Training and empowering first responders. As part of the fraud response plan, team leaders in foreign offices or subsidiaries (and domestic employees that may be exposed to fraud risks) should incorporate training on how to spot and report bribery, corruption and fraud as part of their broader ethics compliance program. Moreover, employees—both foreign and domestic—should be provided the managerial latitude to escalate any potential or identified issue without fear of retaliation or retribution. Further, to keep the threat of fraud top of mind, it can be helpful to conduct periodic messaging to continually reinforce that fraud awareness and prevention are key corporate priorities.
Creating open communication lines between corporate and local management. Perhaps the most important, but often most overlooked element is the need to establish an open line of communication (formal and informal) between responders in the foreign country and key decision-makers at the company’s headquarters. Because of differences in culture, language, time zones and other factors, it can be challenging, if not impossible, to evaluate a situation from afar. However, if an organization can consistently and effectively relay information between foreign and domestic locations, it can reduce the impact that thousands of miles, multiple time zones and different languages can have on an investigation.
The evidence shows that organizations still struggle with implementing strong anti-bribery compliance programs. To that end, RSM has helped numerous organizations reduce their potential exposure to fraudulent activity by developing effective compliance programs, both domestically and abroad.

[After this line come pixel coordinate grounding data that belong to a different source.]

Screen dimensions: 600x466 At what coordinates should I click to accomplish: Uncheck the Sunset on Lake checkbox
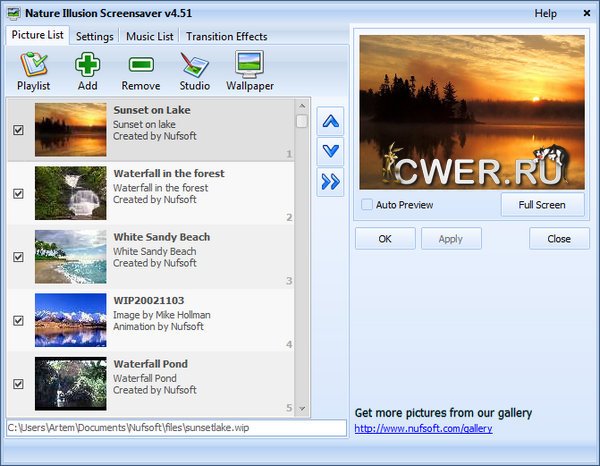[18, 130]
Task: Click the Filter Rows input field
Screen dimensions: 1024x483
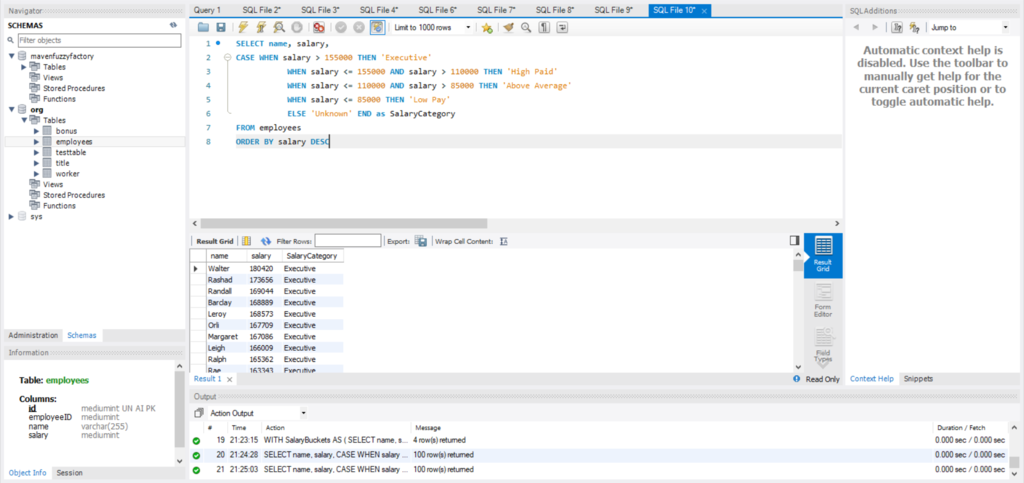Action: coord(347,241)
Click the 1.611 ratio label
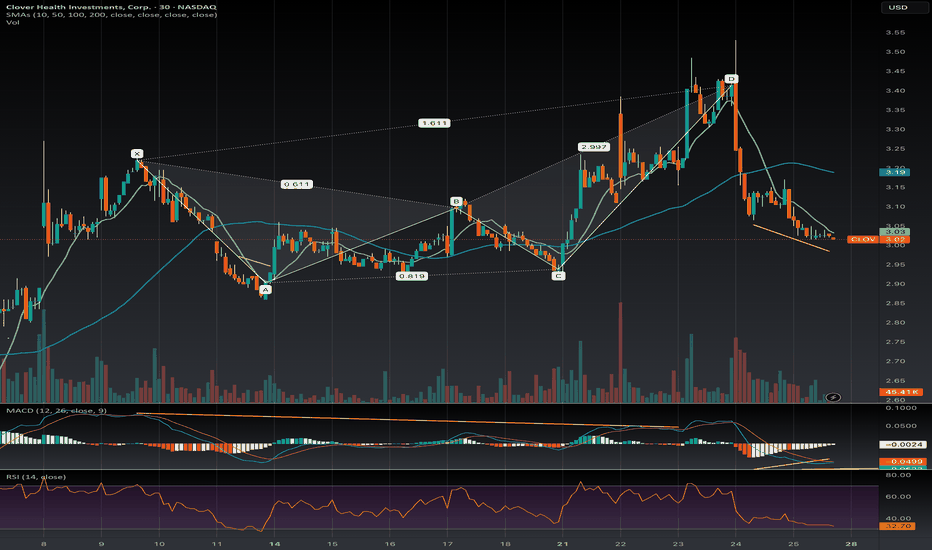This screenshot has width=932, height=550. coord(434,123)
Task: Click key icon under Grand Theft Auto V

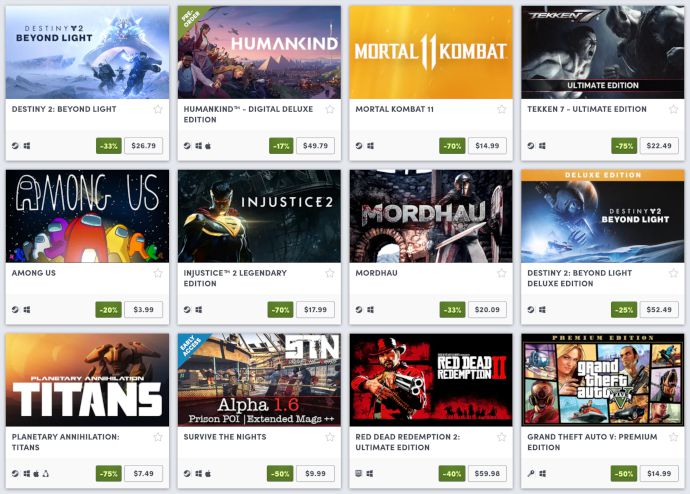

And in situations where fraud has been suspected or identified, our experienced team of professionals (including forensic accountants, forensic technology and data analytics specialists) quickly mobilize to investigate and analyze those complex financial situations.
1. “The 2016 FCPA Enforcement Index,” (January 3, 2017) The FCPA Blog.
2. “Attorney General Jeff Sessions Delivers Remarks at Ethics and Compliance Initiative Annual Conference,” (April 24, 2017) The United States Department of Justice.
3. “Administrative Proceeding File No. 3-17759,” (January 6, 2017) U.S. Securities and Exchange Commission
4. “Petrochemical Manufacturer Braskem S.S. to Pay $957 Million to Settle FCPA Charges,” (December 21, 2016) U.S. Securities and Exchange Commission.
5. “JP Morgan Chase Paying $264 million to Settle FCPA Charges,” (November 17, 2016) U.S. Securities and Exchange Commission.
6. “SEC Charges Medical Device Manufacturer With FCPA Violations,” (June 21, 2016) U.S. Securities and Exchange Commission.